I think that to combat data misuse, it is relatively easy to impose regulations that inhibit data mining, but it is more challenging to tackle this issue without also inhibiting technological progress. There is no question that the collection of data at this scale has yielded unprecedented benefit to our society. Data collected on Facebook has allowed researchers to understand how people interact with others on a global level, adding insight into disciplines like social science and market intelligence like we’ve never seen before. The solution, I think, is not to make any decisions that may hinder our progress in creating innovative products which bring such benefit. Instead, it is to create an environment that is conscious of the importance of individual privacy. It is to focus our innovation on also creating methodologies that ensure user data is protected and ethically handled. It is to design algorithms that prioritize not only the anonymization of data, but also its protection from any potential reidentification.
In 2016, Craig Federighi, Apple’s Senior VP of Software Engineering, took the stage at Apple’s Worldwide Developers’ Conference to make an important statement. While he acknowledged their need for collecting user information in making good software, he also underscored their attention in ensuring this was done ethically through a concept called differential privacy.
He describes differential privacy as “a research topic in the areas of statistics and data analytics that uses hashing, subsampling and noise injection to enable crowdsourced learning while keeping the data of individual users completely private.” Statistically speaking, the addition of random noise drawn from a Laplace or Gaussian distribution to the user data collected prevents third parties from reverse engineering any identifiers (if you’re interested, there are some great slides on the statistics behind this and why it works here). In theory, this means that even if hackers or intelligence agencies had access to private data, they would not be able to extract information on any single individual.
This approach, however, is far from perfect. The challenge with differential privacy is that there is an inherent tradeoff between accuracy and privacy. The larger the dataset, the more noise you have to inject. The more noise you inject, the more robust your data privacy will be but the less accurate the predictive model is going to be. There is certainly some research currently being done in the field of differential privacy. For example, in the paper Differentially Private Random Decision Forests Using Smooth Sensitivity (Fletcher, Islam), the authors propose a random decision forest that outperforms the current state-of-the-art algorithm while respecting the principles of differential privacy. But more of such research is necessary if we wish to improve the accuracy of our models without compromising on user privacy.

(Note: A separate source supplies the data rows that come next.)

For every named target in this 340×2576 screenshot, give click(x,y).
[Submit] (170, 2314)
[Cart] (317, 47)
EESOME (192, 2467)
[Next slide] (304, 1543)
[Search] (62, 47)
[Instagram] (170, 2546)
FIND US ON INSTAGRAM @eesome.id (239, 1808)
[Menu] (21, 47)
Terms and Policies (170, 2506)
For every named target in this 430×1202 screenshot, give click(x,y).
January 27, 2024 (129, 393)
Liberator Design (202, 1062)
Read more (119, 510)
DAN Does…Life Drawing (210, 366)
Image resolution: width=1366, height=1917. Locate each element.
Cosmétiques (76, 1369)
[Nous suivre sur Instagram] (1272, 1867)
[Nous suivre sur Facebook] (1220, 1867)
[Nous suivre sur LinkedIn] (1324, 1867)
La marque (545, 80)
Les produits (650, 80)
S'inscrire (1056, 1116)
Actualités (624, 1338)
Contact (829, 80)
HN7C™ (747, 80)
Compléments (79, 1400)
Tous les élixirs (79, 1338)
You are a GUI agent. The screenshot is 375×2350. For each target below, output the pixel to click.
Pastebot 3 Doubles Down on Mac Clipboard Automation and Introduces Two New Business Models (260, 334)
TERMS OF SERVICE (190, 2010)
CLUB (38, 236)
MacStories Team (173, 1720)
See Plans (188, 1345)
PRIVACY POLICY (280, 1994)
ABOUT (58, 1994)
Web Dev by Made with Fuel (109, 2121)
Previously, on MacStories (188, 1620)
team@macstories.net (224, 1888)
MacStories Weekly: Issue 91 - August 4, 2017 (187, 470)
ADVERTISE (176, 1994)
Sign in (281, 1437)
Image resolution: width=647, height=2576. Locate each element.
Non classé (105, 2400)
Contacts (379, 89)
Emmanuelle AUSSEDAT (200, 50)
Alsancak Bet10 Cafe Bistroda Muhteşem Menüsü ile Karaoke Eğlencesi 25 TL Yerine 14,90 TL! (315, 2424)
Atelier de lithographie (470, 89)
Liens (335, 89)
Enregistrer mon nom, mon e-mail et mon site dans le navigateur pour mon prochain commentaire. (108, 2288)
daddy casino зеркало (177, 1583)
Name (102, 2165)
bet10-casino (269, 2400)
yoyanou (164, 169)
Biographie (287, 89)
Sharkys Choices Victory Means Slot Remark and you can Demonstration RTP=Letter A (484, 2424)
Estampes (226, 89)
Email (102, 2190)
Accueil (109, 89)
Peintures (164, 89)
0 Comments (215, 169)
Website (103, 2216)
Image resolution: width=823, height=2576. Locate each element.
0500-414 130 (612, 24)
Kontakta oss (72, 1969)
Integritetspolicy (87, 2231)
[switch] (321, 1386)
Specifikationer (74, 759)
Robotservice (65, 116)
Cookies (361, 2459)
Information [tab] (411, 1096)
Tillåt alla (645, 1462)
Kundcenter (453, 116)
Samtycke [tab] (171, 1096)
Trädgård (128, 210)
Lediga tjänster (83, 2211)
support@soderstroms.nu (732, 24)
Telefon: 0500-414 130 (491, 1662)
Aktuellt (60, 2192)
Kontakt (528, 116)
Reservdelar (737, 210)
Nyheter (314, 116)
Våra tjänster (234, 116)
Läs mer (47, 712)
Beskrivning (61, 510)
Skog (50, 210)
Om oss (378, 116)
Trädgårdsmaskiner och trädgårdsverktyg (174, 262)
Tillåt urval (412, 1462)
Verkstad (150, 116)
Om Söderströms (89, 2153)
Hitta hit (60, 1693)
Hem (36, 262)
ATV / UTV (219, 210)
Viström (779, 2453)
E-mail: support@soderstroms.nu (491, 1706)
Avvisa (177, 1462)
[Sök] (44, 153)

Another approach used by Apple is to go one step further, and remove the risk of data being compromised in the cloud by not even sending it there in the first place. Since iOS 10, Apple has been using on-device deep learning for facial detection in order to protect user privacy by developing more efficient memory optimization algorithms that perform the same tasks without the need for a centralized cloud. As our devices continue to become more computationally powerful, with rising privacy concerns we could perhaps see a paradigm shift to device-based algorithms for sensitive user data instead of cloud-based algorithms.
I think that it is time for not just Apple, but for all companies that collect and analyze user data to start a conversation and work together on tackling the issue of data privacy so that incidents like the one involving Cambridge Analytica do not repeat themselves. The role of a data scientist should go beyond simply deriving insights from data; it should involve being vocal about the ethics of data mining, designing privacy-aware algorithms and models, and rethinking our current approach to data science.